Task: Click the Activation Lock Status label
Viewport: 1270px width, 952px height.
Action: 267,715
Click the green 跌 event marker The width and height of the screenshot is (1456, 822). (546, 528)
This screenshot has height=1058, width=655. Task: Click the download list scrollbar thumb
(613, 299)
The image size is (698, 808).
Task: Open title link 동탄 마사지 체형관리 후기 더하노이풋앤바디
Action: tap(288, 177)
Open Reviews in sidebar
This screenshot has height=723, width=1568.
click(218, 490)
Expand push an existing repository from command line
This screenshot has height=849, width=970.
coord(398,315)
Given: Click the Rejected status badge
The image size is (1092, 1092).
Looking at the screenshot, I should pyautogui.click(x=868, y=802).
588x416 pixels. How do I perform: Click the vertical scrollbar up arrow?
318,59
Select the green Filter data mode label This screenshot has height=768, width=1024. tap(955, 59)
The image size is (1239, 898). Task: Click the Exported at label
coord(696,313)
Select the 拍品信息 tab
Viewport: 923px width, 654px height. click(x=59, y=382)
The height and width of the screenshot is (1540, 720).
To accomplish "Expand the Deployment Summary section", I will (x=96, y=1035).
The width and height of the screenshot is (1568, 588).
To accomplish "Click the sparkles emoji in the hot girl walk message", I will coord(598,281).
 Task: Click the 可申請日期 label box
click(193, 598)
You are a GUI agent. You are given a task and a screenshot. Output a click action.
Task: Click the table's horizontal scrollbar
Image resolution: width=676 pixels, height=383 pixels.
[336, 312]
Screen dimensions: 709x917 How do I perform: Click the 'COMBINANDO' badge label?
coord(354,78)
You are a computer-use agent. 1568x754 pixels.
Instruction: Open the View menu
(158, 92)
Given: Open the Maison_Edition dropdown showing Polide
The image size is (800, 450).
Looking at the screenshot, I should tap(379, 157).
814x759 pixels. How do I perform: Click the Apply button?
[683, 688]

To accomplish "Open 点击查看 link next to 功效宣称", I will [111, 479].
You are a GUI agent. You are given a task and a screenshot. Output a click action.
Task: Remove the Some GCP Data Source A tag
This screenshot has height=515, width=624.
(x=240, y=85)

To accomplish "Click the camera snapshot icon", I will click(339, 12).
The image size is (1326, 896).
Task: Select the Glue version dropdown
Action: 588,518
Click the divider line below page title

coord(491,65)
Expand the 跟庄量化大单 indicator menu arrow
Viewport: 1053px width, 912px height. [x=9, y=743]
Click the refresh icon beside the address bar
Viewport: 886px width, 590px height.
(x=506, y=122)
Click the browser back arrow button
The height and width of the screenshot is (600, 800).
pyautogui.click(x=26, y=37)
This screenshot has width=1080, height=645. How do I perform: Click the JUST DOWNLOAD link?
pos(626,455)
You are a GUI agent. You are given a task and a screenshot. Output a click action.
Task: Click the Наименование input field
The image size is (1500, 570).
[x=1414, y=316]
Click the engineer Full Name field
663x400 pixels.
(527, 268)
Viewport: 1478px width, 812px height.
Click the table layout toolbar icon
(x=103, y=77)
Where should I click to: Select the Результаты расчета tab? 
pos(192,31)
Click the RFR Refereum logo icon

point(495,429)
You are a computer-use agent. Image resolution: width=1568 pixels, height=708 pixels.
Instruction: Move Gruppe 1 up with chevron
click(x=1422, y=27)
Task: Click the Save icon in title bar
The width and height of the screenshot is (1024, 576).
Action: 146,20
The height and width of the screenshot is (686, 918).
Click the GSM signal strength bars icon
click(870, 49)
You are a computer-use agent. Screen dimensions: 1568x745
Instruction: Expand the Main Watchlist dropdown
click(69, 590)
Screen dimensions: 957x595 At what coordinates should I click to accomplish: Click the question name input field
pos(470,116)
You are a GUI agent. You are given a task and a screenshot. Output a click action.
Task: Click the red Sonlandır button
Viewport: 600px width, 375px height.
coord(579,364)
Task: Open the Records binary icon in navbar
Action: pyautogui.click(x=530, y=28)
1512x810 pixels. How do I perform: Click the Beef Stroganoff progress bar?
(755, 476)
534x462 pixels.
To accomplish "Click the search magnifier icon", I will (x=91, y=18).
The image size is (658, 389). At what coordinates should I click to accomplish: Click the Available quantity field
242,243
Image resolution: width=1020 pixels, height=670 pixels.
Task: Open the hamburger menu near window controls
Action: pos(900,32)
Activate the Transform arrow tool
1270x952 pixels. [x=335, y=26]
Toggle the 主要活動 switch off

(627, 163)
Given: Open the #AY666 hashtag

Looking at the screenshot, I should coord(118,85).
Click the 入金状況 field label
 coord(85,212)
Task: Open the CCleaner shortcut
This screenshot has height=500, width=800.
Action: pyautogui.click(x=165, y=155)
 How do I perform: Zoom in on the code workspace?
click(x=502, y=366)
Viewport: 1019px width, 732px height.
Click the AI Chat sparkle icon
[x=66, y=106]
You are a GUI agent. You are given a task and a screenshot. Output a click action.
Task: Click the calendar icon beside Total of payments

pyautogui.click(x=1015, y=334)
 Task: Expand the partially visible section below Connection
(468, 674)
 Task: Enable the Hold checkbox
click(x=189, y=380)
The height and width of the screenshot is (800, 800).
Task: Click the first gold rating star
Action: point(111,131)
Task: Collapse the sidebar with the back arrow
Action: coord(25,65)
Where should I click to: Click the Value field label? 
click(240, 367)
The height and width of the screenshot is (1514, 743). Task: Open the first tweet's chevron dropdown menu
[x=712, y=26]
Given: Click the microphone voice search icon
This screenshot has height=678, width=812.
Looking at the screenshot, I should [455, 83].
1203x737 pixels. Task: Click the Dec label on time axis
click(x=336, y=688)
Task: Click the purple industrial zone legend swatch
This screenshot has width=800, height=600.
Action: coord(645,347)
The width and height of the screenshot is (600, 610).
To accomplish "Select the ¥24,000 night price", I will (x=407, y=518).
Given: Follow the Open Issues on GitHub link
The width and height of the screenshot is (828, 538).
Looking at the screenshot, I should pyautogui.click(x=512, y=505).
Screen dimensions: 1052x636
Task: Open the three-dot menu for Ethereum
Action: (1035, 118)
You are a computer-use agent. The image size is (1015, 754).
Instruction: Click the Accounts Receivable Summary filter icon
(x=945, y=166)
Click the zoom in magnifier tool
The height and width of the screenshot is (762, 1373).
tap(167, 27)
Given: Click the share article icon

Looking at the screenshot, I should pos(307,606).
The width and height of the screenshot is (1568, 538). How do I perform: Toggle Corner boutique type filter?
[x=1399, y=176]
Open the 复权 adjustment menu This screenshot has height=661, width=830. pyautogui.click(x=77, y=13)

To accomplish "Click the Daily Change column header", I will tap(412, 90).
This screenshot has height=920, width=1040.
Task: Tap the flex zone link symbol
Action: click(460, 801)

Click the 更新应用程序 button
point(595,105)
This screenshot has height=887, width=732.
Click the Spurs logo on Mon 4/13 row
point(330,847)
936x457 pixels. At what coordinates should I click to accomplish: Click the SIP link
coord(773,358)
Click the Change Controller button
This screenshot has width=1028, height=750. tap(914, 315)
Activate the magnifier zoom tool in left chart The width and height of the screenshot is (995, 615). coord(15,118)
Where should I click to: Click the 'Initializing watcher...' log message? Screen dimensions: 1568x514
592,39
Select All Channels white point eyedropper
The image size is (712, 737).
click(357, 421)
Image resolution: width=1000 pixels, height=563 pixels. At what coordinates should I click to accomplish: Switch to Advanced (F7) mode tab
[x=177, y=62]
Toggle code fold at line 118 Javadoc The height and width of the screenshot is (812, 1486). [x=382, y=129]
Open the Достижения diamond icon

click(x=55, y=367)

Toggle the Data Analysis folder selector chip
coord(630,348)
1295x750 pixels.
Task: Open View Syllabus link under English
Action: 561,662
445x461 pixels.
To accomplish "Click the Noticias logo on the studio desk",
■ ■ ■ ■
*Work item*: Give back the entire listing exactly as it was written.

*Output for this exercise*:
Task: Click the Activation Lock Status label
Viewport: 1270px width, 952px height.
Action: 267,715
Click the green 跌 event marker The width and height of the screenshot is (1456, 822). (546, 528)
This screenshot has height=1058, width=655. Task: Click the download list scrollbar thumb
(613, 299)
The image size is (698, 808).
Task: Open title link 동탄 마사지 체형관리 후기 더하노이풋앤바디
Action: tap(288, 177)
Open Reviews in sidebar
This screenshot has height=723, width=1568.
click(218, 490)
Expand push an existing repository from command line
This screenshot has height=849, width=970.
coord(398,315)
Given: Click the Rejected status badge
The image size is (1092, 1092).
Looking at the screenshot, I should pyautogui.click(x=868, y=802).
588x416 pixels. How do I perform: Click the vertical scrollbar up arrow?
318,59
Select the green Filter data mode label This screenshot has height=768, width=1024. tap(955, 59)
The image size is (1239, 898). Task: Click the Exported at label
coord(696,313)
Select the 拍品信息 tab
Viewport: 923px width, 654px height. click(x=59, y=382)
The height and width of the screenshot is (1540, 720).
To accomplish "Expand the Deployment Summary section", I will (x=96, y=1035).
The width and height of the screenshot is (1568, 588).
To accomplish "Click the sparkles emoji in the hot girl walk message", I will coord(598,281).
 Task: Click the 可申請日期 label box
click(193, 598)
You are a GUI agent. You are given a task and a screenshot. Output a click action.
Task: Click the table's horizontal scrollbar
Image resolution: width=676 pixels, height=383 pixels.
[336, 312]
Screen dimensions: 709x917 How do I perform: Click the 'COMBINANDO' badge label?
coord(354,78)
You are a computer-use agent. 1568x754 pixels.
Instruction: Open the View menu
(158, 92)
Given: Open the Maison_Edition dropdown showing Polide
The image size is (800, 450).
Looking at the screenshot, I should tap(379, 157).
814x759 pixels. How do I perform: Click the Apply button?
[683, 688]

To accomplish "Open 点击查看 link next to 功效宣称", I will [111, 479].
You are a GUI agent. You are given a task and a screenshot. Output a click action.
Task: Remove the Some GCP Data Source A tag
This screenshot has height=515, width=624.
(x=240, y=85)

To accomplish "Click the camera snapshot icon", I will click(339, 12).
The image size is (1326, 896).
Task: Select the Glue version dropdown
Action: 588,518
Click the divider line below page title

coord(491,65)
Expand the 跟庄量化大单 indicator menu arrow
Viewport: 1053px width, 912px height. [x=9, y=743]
Click the refresh icon beside the address bar
Viewport: 886px width, 590px height.
(x=506, y=122)
Click the browser back arrow button
The height and width of the screenshot is (600, 800).
pyautogui.click(x=26, y=37)
This screenshot has width=1080, height=645. How do I perform: Click the JUST DOWNLOAD link?
pos(626,455)
You are a GUI agent. You are given a task and a screenshot. Output a click action.
Task: Click the Наименование input field
The image size is (1500, 570).
[x=1414, y=316]
Click the engineer Full Name field
663x400 pixels.
(527, 268)
Viewport: 1478px width, 812px height.
Click the table layout toolbar icon
(x=103, y=77)
Where should I click to: Select the Результаты расчета tab? 
pos(192,31)
Click the RFR Refereum logo icon

point(495,429)
You are a computer-use agent. Image resolution: width=1568 pixels, height=708 pixels.
Instruction: Move Gruppe 1 up with chevron
click(x=1422, y=27)
Task: Click the Save icon in title bar
The width and height of the screenshot is (1024, 576).
Action: 146,20
The height and width of the screenshot is (686, 918).
Click the GSM signal strength bars icon
click(870, 49)
You are a computer-use agent. Screen dimensions: 1568x745
Instruction: Expand the Main Watchlist dropdown
click(69, 590)
Screen dimensions: 957x595 At what coordinates should I click to accomplish: Click the question name input field
pos(470,116)
You are a GUI agent. You are given a task and a screenshot. Output a click action.
Task: Click the red Sonlandır button
Viewport: 600px width, 375px height.
coord(579,364)
Task: Open the Records binary icon in navbar
Action: pyautogui.click(x=530, y=28)
1512x810 pixels. How do I perform: Click the Beef Stroganoff progress bar?
(755, 476)
534x462 pixels.
To accomplish "Click the search magnifier icon", I will (x=91, y=18).
The image size is (658, 389). At what coordinates should I click to accomplish: Click the Available quantity field
242,243
Image resolution: width=1020 pixels, height=670 pixels.
Task: Open the hamburger menu near window controls
Action: pos(900,32)
Activate the Transform arrow tool
1270x952 pixels. [x=335, y=26]
Toggle the 主要活動 switch off

(627, 163)
Given: Open the #AY666 hashtag

Looking at the screenshot, I should coord(118,85).
Click the 入金状況 field label
 coord(85,212)
Task: Open the CCleaner shortcut
This screenshot has height=500, width=800.
Action: pyautogui.click(x=165, y=155)
 How do I perform: Zoom in on the code workspace?
click(x=502, y=366)
Viewport: 1019px width, 732px height.
Click the AI Chat sparkle icon
[x=66, y=106]
You are a GUI agent. You are given a task and a screenshot. Output a click action.
Task: Click the calendar icon beside Total of payments

pyautogui.click(x=1015, y=334)
 Task: Expand the partially visible section below Connection
(468, 674)
 Task: Enable the Hold checkbox
click(x=189, y=380)
The height and width of the screenshot is (800, 800).
Task: Click the first gold rating star
Action: point(111,131)
Task: Collapse the sidebar with the back arrow
Action: coord(25,65)
Where should I click to: Click the Value field label? 
click(240, 367)
The height and width of the screenshot is (1514, 743). Task: Open the first tweet's chevron dropdown menu
[x=712, y=26]
Given: Click the microphone voice search icon
This screenshot has height=678, width=812.
Looking at the screenshot, I should [455, 83].
1203x737 pixels. Task: Click the Dec label on time axis
click(x=336, y=688)
Task: Click the purple industrial zone legend swatch
This screenshot has width=800, height=600.
Action: coord(645,347)
The width and height of the screenshot is (600, 610).
To accomplish "Select the ¥24,000 night price", I will (x=407, y=518).
Given: Follow the Open Issues on GitHub link
The width and height of the screenshot is (828, 538).
Looking at the screenshot, I should pyautogui.click(x=512, y=505).
Screen dimensions: 1052x636
Task: Open the three-dot menu for Ethereum
Action: (1035, 118)
You are a computer-use agent. The image size is (1015, 754).
Instruction: Click the Accounts Receivable Summary filter icon
(x=945, y=166)
Click the zoom in magnifier tool
The height and width of the screenshot is (762, 1373).
tap(167, 27)
Given: Click the share article icon

Looking at the screenshot, I should pos(307,606).
The width and height of the screenshot is (1568, 538). How do I perform: Toggle Corner boutique type filter?
[x=1399, y=176]
Open the 复权 adjustment menu This screenshot has height=661, width=830. pyautogui.click(x=77, y=13)

To accomplish "Click the Daily Change column header", I will tap(412, 90).
This screenshot has height=920, width=1040.
Task: Tap the flex zone link symbol
Action: click(460, 801)

Click the 更新应用程序 button
point(595,105)
This screenshot has height=887, width=732.
Click the Spurs logo on Mon 4/13 row
point(330,847)
936x457 pixels. At what coordinates should I click to accomplish: Click the SIP link
coord(773,358)
Click the Change Controller button
This screenshot has width=1028, height=750. tap(914, 315)
Activate the magnifier zoom tool in left chart The width and height of the screenshot is (995, 615). coord(15,118)
Where should I click to: Click the 'Initializing watcher...' log message? Screen dimensions: 1568x514
592,39
Select All Channels white point eyedropper
The image size is (712, 737).
click(357, 421)
Image resolution: width=1000 pixels, height=563 pixels. At what coordinates should I click to accomplish: Switch to Advanced (F7) mode tab
[x=177, y=62]
Toggle code fold at line 118 Javadoc The height and width of the screenshot is (812, 1486). [x=382, y=129]
Open the Достижения diamond icon

click(x=55, y=367)

Toggle the Data Analysis folder selector chip
coord(630,348)
1295x750 pixels.
Task: Open View Syllabus link under English
Action: 561,662
445x461 pixels.
To accomplish "Click the Noticias logo on the studio desk",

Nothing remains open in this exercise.